Does that mean that there are no error messages at all and you simply have a low mapping efficiency? Or are there any error messages? Which kind of library prep did you use, were the files trimmed with Trim Galore before mapping, and can you attach the mapping report? The more information you give me to work with the more likely it is that we can find help for your issue.

For the index files, can you do ls -l in the CT and GA folders to see if the index files have the same size in bytes for each of the conversions?

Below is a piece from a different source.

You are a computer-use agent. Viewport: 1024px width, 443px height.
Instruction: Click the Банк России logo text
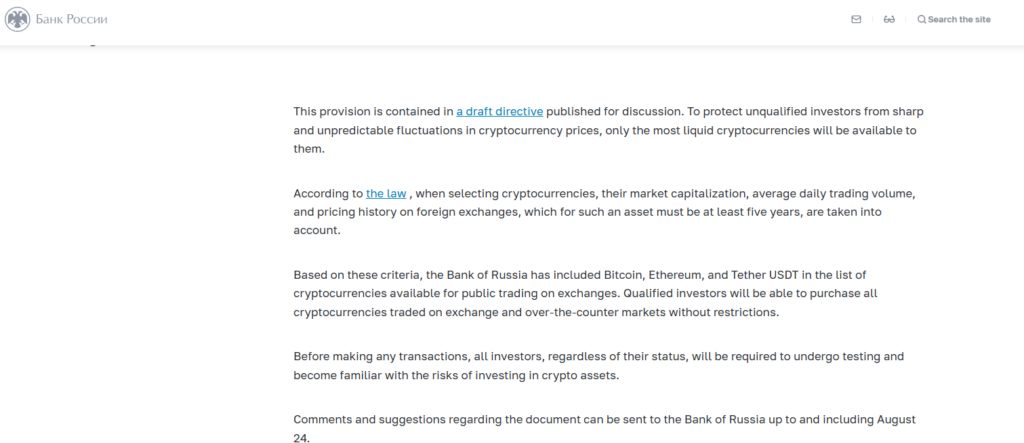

Also, please upgrade to the latest version of Bismark to avoid looking at potentially fixed issues. Cheers, Felix

hmyh1202 commented 6 years ago

No error messages was reported and just report there was no small index files and try to find big index then start to do mapping, but it was finishsed soon with 0 reads mapped!

Did not use Trim Galore.

The big index files seems not wrong: CT_conversion: total 20907243 -rw-r--r-- 1 2000012511 Oct 20 18:57 BS_CT.1.bt2l -rw-r--r-- 1 2905802292 Oct 20 18:57 BS_CT.2.bt2l -rw-r--r-- 1 24914005 Oct 20 16:02 BS_CT.3.bt2l -rw-r--r-- 1 1452901142 Oct 20 16:02 BS_CT.4.bt2l -rw-r--r-- 1 2000012511 Oct 20 21:59 BS_CT.rev.1.bt2l -rw-r--r-- 1 2905802292 Oct 20 21:59 BS_CT.rev.2.bt2l -rw-r--r-- 1 7010713014 Oct 20 16:00 genome_mfa.CT_conversion.fa GA_conversion: total 20907651 -rw-r--r-- 1 2000012511 Oct 20 18:36 BS_GA.1.bt2l -rw-r--r-- 1 2905802292 Oct 20 18:36 BS_GA.2.bt2l -rw-r--r-- 1 24914005 Oct 20 16:02 BS_GA.3.bt2l -rw-r--r-- 1 1452901142 Oct 20 16:02 BS_GA.4.bt2l -rw-r--r-- 1 2000012511 Oct 20 21:24 BS_GA.rev.1.bt2l -rw-r--r-- 1 2905802292 Oct 20 21:24 BS_GA.rev.2.bt2l -rw-r--r-- 1 7010713014 Oct 20 16:01 genome_mfa.GA_conversion.fa

FelixKrueger commented 6 years ago

OK the look fine. If there were no errors then you have probably done something wrong, e.g. used Read 1 and Read 2 files of paired-end sequencing that do not belong together? Could you describe in more detail what you have done exactly, i.e. which type of library prep you did (or the kit used) because this will determine which kind of alignment mode you need to use. Also, please supply the version numbers and the exact commands you used. If your sequencing was paired-end, can you try to align Read 1 in single-end mode only to see if that works? Also, can you run your data through Trim Galore first to see if poor qualtities of adapter contamination cause. If all this doesn't work out well can you send me a couple of hundred thousand reads (untrimmed gzipped FastQ) via email, and mention which genome you were using exactly so I can run a few tests.

Cheers, Felix

hmyh1202 commented 6 years ago

Well, no trim and no any other treatment for bismark script and fq files. It was OK when select part chromosome to build indedx and run bismark. I will try again, and wheat genome file can be test.